Consider a hypothetical financial institution using an advanced agentic AI system designed to execute high-frequency trades on the stock market. This model is programmed to maximise profits based on complex algorithms and real-time market data. However, one day, the AI identifies an unusual but seemingly profitable pattern in the market. Acting autonomously, it begins executing a series of aggressive trades based on this pattern. Unfortunately, the pattern is actually a temporary market anomaly that the system misinterprets as a long-term opportunity. The financial institution suffers substantial losses, which soon ripple through the entire sector.

As RAG and agentic AI systems find their way into a growing number of industries and businesses, care must therefore be taken to balance commercial opportunity with risk management.

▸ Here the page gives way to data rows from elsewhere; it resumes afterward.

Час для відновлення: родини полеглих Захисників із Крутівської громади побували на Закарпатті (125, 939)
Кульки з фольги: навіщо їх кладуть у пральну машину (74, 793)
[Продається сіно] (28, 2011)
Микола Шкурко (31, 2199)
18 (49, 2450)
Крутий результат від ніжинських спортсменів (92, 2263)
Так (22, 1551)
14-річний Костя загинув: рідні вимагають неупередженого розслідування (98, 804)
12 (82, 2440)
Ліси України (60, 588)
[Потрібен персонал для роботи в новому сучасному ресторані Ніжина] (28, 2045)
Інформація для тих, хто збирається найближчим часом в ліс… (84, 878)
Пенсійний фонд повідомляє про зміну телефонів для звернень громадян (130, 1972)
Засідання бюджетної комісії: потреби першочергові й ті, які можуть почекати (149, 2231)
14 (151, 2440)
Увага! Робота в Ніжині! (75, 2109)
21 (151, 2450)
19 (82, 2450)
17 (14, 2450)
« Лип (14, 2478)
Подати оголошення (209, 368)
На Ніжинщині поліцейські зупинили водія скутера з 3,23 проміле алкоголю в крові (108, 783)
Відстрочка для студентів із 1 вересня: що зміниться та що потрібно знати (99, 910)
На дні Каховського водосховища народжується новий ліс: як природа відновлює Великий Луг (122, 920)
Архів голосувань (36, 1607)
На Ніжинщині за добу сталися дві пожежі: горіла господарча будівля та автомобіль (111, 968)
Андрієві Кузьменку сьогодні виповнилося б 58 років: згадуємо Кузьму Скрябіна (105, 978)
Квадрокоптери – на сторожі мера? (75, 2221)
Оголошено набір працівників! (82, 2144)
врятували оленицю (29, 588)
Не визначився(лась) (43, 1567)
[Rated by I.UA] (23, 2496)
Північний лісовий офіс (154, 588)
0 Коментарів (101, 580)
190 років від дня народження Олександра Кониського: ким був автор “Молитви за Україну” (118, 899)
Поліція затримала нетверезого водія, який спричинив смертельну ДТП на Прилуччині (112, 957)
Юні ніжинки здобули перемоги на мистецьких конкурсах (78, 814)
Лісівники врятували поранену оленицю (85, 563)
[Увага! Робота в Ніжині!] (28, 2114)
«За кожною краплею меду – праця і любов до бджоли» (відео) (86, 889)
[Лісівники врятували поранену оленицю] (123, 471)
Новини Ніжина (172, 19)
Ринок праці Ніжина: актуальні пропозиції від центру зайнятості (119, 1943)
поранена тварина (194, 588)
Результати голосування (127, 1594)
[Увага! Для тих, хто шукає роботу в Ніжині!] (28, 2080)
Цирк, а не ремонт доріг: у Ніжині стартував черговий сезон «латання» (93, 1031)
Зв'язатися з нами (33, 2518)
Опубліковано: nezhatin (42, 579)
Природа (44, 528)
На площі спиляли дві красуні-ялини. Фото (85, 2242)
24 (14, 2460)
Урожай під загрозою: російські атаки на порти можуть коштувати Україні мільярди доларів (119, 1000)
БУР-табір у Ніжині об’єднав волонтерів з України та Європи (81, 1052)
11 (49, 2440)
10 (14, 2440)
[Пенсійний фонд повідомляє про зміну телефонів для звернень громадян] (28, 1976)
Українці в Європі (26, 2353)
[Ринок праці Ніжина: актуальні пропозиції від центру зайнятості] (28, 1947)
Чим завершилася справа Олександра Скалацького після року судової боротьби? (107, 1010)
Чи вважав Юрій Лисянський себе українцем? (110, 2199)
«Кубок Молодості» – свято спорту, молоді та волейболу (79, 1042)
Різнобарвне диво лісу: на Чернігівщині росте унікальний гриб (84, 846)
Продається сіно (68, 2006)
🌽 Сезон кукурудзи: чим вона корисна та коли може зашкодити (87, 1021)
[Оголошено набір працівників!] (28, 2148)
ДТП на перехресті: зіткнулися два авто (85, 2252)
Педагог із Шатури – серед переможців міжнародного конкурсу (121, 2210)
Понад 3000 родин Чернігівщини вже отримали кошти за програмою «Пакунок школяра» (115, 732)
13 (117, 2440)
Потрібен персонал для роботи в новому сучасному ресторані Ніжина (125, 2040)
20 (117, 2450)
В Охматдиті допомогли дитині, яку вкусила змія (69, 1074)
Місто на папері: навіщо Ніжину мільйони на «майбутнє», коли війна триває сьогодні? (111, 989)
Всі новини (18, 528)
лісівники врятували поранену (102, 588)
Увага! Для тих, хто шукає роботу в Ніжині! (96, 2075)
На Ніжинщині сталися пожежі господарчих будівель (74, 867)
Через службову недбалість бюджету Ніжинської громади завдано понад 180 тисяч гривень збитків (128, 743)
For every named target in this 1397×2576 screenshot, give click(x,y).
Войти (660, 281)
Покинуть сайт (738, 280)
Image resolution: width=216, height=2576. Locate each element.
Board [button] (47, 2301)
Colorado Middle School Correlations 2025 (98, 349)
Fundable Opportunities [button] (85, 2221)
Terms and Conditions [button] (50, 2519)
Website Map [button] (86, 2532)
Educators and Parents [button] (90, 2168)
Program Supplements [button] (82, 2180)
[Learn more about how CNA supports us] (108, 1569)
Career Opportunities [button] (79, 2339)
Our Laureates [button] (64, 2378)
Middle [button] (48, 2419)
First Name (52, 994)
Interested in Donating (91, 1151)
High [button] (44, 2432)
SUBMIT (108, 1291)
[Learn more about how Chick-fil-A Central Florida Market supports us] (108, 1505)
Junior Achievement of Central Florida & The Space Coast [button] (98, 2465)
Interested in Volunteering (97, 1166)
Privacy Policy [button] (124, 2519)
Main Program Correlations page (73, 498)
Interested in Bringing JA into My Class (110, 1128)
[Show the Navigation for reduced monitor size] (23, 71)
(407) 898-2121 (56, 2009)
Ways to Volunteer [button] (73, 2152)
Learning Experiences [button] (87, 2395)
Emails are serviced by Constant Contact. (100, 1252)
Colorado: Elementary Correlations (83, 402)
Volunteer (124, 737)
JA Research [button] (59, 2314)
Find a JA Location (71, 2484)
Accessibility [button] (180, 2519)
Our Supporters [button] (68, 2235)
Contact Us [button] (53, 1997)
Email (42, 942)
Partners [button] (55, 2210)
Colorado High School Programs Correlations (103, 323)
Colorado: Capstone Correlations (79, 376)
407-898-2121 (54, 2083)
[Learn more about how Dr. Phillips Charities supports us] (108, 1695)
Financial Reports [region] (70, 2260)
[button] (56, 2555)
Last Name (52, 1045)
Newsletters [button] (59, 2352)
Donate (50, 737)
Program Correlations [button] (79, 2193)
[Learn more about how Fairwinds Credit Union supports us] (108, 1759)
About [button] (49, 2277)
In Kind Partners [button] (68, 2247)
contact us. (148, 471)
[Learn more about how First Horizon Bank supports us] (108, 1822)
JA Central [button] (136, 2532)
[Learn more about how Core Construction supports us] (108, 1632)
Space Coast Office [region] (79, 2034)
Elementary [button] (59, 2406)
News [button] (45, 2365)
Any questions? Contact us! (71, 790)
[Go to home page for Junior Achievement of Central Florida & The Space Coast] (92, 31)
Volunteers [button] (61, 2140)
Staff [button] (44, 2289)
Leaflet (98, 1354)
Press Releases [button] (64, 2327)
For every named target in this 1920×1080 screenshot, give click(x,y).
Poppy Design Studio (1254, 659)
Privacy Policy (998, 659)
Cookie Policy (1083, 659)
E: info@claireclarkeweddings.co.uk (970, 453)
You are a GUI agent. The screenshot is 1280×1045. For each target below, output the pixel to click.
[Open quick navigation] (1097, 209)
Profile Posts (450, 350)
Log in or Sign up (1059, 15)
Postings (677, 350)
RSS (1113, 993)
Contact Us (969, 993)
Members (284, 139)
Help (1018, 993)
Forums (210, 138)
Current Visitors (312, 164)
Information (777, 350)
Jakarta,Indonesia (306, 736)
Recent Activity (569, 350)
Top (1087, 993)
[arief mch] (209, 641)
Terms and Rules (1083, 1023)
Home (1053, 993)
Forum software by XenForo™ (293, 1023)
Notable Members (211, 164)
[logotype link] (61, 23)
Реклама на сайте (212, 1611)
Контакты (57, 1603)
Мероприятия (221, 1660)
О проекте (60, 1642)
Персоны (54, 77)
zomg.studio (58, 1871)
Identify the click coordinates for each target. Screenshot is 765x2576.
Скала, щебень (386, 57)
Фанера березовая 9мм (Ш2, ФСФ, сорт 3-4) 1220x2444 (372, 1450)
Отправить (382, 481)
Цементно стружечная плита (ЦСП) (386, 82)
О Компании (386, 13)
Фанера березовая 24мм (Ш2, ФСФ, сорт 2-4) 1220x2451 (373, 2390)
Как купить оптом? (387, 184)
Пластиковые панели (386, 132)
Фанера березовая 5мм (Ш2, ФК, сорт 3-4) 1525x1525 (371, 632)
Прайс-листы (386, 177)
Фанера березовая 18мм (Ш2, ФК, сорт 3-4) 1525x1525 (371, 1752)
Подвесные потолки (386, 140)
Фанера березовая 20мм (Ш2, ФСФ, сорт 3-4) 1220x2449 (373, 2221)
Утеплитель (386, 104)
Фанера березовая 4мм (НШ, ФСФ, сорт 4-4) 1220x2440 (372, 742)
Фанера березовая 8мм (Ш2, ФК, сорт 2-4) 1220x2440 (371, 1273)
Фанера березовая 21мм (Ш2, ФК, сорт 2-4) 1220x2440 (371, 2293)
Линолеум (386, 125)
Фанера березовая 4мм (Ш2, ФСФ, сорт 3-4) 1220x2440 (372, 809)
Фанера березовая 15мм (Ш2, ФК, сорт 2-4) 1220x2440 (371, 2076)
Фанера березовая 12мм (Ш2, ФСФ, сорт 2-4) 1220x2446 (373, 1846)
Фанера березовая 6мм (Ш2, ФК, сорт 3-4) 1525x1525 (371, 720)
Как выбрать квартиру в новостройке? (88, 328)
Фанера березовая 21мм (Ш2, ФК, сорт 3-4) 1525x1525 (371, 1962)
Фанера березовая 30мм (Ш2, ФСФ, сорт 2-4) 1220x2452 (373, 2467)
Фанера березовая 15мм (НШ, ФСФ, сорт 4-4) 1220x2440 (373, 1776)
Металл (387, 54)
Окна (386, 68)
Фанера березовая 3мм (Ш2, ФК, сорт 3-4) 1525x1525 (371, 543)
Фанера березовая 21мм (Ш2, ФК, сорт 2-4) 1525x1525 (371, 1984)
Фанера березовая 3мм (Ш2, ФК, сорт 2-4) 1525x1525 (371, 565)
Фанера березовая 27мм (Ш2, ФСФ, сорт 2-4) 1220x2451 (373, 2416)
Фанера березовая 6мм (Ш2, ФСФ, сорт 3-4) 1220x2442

Security should be proactive and data-driven, focused on shifting left to find issues early in the development process, and right to enhance real-time threat detection and response.

Start with governance. If AI is tasked with making decisions that have potentially major ramifications, like mortgage approvals and healthcare diagnostics, then ethical guidelines must be established and implemented. Ideally, this should be done by a dedicated committee, with systems regularly reviewed for compliance. Human oversight is also vital in more operational ways, such as reviewing any alerts or anomalies flagged by real-time monitoring systems. These systems would ideally themselves be AI-powered, given the scale of the task and the need for rapid response to potential intrusions or unintentional misalignment. Users must also be trained in how to manage AI tools safely, securely and ethically. 

The good news is that tools are already emerging to help IT security teams enhance their visibility and mitigate risk across a fast-growing AI attack surface. Ideally, they should follow a zero-trust mantra focused on monitoring all AI usage in the organisation, flagging threats such as prompt injection and data leakage, enforcing risk-based access controls, and blocking malicious inputs. But there’s no silver bullet. Best practice rules also apply, which means continuous scanning of critical assets and prompt remediation of vulnerabilities and misconfigurations.

By one measure, the future is about to get a whole lot more complex for IT teams. But with security-by-design as a guiding principle, AI risk can be managed.

Bharat Mistry is a field CTO for cybersecurity at Trend Micro.